**Work to complete**
What is needed is a faithful copy of all the records.

[Collected data entries]
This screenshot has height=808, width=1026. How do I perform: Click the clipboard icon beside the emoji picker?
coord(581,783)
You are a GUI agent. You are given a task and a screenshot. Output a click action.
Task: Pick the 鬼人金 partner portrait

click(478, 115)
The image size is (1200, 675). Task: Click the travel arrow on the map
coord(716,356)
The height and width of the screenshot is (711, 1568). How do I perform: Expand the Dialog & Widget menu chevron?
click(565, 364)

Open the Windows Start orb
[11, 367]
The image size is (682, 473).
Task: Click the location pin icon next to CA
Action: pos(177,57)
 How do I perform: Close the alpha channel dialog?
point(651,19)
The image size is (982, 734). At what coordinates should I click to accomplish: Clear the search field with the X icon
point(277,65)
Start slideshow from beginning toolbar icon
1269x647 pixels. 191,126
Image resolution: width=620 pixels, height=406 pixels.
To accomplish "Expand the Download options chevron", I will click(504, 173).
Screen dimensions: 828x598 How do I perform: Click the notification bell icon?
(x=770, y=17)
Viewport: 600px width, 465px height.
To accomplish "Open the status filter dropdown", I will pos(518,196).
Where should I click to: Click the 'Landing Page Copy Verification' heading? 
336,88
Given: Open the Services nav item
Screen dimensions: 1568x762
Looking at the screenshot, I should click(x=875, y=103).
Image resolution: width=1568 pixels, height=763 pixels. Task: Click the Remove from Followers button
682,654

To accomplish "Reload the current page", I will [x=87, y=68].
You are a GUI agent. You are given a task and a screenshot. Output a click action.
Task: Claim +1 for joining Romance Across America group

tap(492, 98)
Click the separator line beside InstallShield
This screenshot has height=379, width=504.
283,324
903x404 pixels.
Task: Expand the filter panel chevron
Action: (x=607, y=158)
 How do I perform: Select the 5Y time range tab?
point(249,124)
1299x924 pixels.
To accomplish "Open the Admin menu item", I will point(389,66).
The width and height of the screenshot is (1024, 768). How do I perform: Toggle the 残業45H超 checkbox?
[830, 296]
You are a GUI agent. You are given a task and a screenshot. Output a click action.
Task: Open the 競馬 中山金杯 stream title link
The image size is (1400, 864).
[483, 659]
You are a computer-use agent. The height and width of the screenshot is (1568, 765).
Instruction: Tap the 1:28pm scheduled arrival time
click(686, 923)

**Answer space**
This screenshot has height=808, width=1026. How do I perform: Click the clipboard icon beside the emoji picker?
coord(581,783)
You are a GUI agent. You are given a task and a screenshot. Output a click action.
Task: Pick the 鬼人金 partner portrait

click(478, 115)
The image size is (1200, 675). Task: Click the travel arrow on the map
coord(716,356)
The height and width of the screenshot is (711, 1568). How do I perform: Expand the Dialog & Widget menu chevron?
click(565, 364)

Open the Windows Start orb
[11, 367]
The image size is (682, 473).
Task: Click the location pin icon next to CA
Action: pos(177,57)
 How do I perform: Close the alpha channel dialog?
point(651,19)
The image size is (982, 734). At what coordinates should I click to accomplish: Clear the search field with the X icon
point(277,65)
Start slideshow from beginning toolbar icon
1269x647 pixels. 191,126
Image resolution: width=620 pixels, height=406 pixels.
To accomplish "Expand the Download options chevron", I will click(504, 173).
Screen dimensions: 828x598 How do I perform: Click the notification bell icon?
(x=770, y=17)
Viewport: 600px width, 465px height.
To accomplish "Open the status filter dropdown", I will pos(518,196).
Where should I click to: Click the 'Landing Page Copy Verification' heading? 
336,88
Given: Open the Services nav item
Screen dimensions: 1568x762
Looking at the screenshot, I should click(x=875, y=103).
Image resolution: width=1568 pixels, height=763 pixels. Task: Click the Remove from Followers button
682,654

To accomplish "Reload the current page", I will [x=87, y=68].
You are a GUI agent. You are given a task and a screenshot. Output a click action.
Task: Claim +1 for joining Romance Across America group

tap(492, 98)
Click the separator line beside InstallShield
This screenshot has height=379, width=504.
283,324
903x404 pixels.
Task: Expand the filter panel chevron
Action: (x=607, y=158)
 How do I perform: Select the 5Y time range tab?
point(249,124)
1299x924 pixels.
To accomplish "Open the Admin menu item", I will point(389,66).
The width and height of the screenshot is (1024, 768). How do I perform: Toggle the 残業45H超 checkbox?
[830, 296]
You are a GUI agent. You are given a task and a screenshot. Output a click action.
Task: Open the 競馬 中山金杯 stream title link
The image size is (1400, 864).
[483, 659]
You are a computer-use agent. The height and width of the screenshot is (1568, 765).
Instruction: Tap the 1:28pm scheduled arrival time
click(686, 923)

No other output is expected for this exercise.